"Agar pengawasannya efektif, kemudian direksi itu menjadi komisaris di sana," jelas Refly.
Selain itu, menurut Refly, rangkap jabatan itu juga dimaksudkan agar efisien.
"Juga agar efisiensi, karena kalau komisarisnya dari luar, kan harus 100% dibayarnya," ungkapnya.
Refly melanjutkan, posisi direksi yang merangkap jabatan komisaris itu, biasanya posisinya disilang, agar tidak terjadi konflik kepentingan.
"Tetapi biasanya disilang, biar nggak ada conflict of interest," ungkapnya.
"Misalnya direksi A membawahi perusahaan B, maka dia tidak boleh menjadi komisaris di sana," jelas Refly.
Refly Harun menduga ada upaya untuk menambah pendapatan dari rangkap jabatan tersebut.
"Saya sebenarnya setuju kalau ini dibatasi," ujar Refly Harun.
"Saya kadang-kadang curiga juga, ini pintu samping bahkan pintu belakang untuk menambah pendapatan," jelasnya.
Refly Harun mengungkapkan, dari rangkap jabatan yang dilakukan oleh direksi perusahaan induk, dengan menjadi komisaris di anak perusahaan, maka direksi mendapat tambahan pendapatan sebesar 30%.
"Jadi pendapatan direksi itu bertambah 30%," ungkapnya.

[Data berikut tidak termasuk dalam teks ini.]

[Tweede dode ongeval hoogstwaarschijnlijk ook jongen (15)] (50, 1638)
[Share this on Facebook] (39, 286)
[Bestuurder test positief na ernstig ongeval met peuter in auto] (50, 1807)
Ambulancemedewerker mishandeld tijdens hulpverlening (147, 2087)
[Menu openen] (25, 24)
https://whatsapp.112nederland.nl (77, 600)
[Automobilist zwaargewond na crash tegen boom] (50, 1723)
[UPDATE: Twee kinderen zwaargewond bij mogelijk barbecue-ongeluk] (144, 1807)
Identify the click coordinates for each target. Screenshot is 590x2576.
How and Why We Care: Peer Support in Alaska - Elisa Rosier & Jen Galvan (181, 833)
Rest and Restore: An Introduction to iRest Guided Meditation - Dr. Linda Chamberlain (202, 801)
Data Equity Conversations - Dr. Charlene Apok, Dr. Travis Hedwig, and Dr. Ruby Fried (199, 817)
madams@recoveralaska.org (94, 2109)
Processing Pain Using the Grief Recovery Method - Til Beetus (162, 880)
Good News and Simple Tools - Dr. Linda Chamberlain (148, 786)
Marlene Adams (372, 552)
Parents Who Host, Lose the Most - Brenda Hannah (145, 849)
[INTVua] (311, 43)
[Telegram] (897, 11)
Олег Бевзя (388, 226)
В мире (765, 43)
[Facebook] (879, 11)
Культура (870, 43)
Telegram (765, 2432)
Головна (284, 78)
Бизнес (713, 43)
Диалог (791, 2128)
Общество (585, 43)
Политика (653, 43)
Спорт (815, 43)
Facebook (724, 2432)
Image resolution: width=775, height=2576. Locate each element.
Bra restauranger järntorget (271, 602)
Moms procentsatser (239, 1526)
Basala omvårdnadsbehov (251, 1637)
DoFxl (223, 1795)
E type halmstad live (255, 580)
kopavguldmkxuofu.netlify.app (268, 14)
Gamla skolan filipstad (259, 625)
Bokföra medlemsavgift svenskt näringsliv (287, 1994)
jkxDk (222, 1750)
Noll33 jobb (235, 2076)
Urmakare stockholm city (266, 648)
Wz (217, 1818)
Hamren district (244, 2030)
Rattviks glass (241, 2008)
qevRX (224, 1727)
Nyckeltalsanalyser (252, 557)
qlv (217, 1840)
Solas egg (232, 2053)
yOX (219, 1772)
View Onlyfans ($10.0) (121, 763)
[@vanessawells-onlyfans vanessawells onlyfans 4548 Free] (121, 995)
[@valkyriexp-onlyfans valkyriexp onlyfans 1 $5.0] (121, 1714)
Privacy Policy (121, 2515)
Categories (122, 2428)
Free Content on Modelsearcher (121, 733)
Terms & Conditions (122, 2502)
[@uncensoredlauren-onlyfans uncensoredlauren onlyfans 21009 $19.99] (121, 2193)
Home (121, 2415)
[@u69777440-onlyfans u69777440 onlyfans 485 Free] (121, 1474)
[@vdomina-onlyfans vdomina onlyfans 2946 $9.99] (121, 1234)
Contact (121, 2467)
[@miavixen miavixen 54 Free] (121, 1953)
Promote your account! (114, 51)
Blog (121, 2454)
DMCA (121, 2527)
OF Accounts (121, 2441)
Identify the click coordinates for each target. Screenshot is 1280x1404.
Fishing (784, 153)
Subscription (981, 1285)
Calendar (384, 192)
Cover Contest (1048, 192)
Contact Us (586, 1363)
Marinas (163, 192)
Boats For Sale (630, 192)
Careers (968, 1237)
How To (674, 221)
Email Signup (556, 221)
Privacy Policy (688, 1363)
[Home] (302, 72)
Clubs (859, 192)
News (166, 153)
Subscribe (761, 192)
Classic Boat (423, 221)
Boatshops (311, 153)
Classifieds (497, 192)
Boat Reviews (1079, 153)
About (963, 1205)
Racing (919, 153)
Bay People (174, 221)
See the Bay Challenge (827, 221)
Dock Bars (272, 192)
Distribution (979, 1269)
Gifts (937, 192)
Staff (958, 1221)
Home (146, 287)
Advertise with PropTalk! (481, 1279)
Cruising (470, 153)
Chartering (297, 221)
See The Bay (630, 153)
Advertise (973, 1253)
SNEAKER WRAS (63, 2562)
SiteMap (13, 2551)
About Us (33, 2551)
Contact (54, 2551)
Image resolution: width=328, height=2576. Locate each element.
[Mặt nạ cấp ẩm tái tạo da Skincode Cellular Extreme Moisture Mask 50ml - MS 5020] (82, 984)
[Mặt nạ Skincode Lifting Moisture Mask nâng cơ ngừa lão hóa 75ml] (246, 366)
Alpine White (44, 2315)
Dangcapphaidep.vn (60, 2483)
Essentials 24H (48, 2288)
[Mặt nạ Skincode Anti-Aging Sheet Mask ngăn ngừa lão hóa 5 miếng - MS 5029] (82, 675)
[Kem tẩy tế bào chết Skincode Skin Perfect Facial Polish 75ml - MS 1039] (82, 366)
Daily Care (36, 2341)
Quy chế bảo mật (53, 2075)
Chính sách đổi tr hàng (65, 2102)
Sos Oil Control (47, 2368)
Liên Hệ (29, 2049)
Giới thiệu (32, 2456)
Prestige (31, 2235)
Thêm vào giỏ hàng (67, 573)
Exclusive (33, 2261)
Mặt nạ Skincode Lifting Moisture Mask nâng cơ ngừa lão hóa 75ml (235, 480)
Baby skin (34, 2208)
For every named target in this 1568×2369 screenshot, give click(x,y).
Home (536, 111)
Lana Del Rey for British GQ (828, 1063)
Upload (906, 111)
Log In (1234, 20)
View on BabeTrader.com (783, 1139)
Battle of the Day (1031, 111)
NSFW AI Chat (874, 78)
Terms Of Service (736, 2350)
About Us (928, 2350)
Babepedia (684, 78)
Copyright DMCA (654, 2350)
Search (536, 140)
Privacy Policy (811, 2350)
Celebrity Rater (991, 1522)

"Jika total pendapatan dia sebagai direksi Rp 200 juta, maka sebagai komisaris di anak perusahaan berapapun jumlahnya, dia akan mendapat 30% saja," jelas Refly.
Refly kemudian menyinggung pemilihan Ahok dan Chandra Hamzah menjadi komisaris utama perusahaan BUMN.
Menurutnya, pemilihan kedua sosok itu bertujuan untuk memperkuat peran komisaris di perusahaan induk.